Required action: Needed from the data below: all lines that contain the word "computer".

++++++++++

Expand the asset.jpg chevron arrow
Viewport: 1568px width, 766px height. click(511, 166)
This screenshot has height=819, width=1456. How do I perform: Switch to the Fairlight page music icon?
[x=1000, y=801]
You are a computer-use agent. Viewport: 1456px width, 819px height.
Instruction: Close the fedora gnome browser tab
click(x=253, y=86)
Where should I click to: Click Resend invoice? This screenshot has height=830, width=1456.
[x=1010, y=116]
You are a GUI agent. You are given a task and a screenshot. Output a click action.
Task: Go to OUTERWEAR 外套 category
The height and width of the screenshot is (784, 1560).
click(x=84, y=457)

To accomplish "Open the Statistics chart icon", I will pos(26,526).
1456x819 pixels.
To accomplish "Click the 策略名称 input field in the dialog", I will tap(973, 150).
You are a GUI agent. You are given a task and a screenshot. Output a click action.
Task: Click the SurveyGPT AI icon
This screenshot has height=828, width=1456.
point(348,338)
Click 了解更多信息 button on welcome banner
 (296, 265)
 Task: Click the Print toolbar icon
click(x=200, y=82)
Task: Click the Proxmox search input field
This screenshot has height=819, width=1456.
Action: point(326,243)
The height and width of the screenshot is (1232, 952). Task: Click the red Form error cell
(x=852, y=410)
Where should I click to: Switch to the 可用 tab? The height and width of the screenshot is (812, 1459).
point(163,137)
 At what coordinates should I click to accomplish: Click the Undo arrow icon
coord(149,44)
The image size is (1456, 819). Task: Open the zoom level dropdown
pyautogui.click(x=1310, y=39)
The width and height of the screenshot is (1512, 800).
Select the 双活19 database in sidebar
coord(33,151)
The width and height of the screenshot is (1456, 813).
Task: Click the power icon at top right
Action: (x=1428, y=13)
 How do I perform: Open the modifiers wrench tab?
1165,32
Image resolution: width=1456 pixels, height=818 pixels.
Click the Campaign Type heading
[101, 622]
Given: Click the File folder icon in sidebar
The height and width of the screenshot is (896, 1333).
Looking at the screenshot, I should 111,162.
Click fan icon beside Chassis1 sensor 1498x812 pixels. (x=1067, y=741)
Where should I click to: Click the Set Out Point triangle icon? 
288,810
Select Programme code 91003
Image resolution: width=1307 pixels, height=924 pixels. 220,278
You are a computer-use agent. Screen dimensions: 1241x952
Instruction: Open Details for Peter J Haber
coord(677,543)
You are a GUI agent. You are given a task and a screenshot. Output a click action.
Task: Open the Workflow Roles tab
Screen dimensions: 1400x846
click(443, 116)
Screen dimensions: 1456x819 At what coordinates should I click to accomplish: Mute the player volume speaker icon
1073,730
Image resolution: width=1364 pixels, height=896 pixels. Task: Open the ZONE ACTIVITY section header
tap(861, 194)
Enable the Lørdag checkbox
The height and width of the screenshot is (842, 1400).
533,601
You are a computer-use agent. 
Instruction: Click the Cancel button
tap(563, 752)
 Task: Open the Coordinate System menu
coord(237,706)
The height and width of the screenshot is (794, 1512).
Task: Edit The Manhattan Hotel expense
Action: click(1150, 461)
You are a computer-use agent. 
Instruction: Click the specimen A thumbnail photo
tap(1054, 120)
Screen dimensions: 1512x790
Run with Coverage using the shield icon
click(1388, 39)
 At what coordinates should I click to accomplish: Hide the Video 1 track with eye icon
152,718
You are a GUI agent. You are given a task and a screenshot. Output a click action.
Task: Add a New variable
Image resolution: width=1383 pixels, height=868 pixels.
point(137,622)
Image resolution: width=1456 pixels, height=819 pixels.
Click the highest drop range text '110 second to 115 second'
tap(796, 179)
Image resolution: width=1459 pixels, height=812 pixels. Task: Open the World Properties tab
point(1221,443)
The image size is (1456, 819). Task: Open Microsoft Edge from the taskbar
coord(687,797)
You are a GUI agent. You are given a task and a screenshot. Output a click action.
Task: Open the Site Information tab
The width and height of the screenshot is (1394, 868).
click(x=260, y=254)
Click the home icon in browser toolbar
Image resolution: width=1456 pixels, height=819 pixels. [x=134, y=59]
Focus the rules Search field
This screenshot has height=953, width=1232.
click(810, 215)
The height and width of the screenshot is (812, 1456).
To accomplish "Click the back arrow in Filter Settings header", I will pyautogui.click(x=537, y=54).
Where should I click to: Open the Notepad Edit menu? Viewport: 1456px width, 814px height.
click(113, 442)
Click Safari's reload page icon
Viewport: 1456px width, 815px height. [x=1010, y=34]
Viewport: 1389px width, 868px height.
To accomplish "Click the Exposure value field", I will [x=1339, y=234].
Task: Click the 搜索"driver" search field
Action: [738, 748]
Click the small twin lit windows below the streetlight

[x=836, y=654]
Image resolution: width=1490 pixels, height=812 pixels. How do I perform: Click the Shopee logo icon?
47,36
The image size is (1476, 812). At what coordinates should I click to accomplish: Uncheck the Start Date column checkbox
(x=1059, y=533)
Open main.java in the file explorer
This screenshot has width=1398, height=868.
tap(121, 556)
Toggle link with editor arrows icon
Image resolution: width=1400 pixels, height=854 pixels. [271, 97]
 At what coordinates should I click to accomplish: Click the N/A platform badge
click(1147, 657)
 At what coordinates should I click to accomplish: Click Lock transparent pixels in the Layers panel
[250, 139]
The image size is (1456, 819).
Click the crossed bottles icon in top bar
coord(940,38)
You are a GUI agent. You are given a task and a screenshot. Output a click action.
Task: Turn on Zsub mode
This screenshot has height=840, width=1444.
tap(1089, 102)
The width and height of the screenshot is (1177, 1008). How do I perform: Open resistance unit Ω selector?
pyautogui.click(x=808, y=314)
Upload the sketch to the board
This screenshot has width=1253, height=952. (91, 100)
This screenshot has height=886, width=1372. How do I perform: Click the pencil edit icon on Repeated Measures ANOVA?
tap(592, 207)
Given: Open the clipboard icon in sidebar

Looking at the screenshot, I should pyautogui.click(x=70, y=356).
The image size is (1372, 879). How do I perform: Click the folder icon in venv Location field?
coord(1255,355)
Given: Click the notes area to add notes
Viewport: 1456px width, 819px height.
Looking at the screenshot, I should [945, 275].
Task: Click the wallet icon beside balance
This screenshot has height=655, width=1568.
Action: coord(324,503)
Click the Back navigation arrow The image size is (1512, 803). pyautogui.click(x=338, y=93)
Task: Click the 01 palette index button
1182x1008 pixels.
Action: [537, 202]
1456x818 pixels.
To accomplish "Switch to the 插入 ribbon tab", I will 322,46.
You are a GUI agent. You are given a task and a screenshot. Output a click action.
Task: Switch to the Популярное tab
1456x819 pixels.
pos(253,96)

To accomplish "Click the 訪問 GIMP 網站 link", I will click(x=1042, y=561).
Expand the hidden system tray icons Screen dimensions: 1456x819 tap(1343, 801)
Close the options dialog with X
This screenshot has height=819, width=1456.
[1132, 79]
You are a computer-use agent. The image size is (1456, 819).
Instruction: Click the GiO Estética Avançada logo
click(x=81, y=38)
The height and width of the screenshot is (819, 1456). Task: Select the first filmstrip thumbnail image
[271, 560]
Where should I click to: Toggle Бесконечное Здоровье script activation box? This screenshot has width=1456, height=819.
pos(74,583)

++++++++++

Response to the exercise:
You are a computer-use agent. Viewport: 1456px width, 819px height.
You are a computer-use agent. Screen dimensions: 1241x952
You are a computer-use agent. 
You are a computer-use agent. 
You are a computer-use agent. The image size is (1456, 819).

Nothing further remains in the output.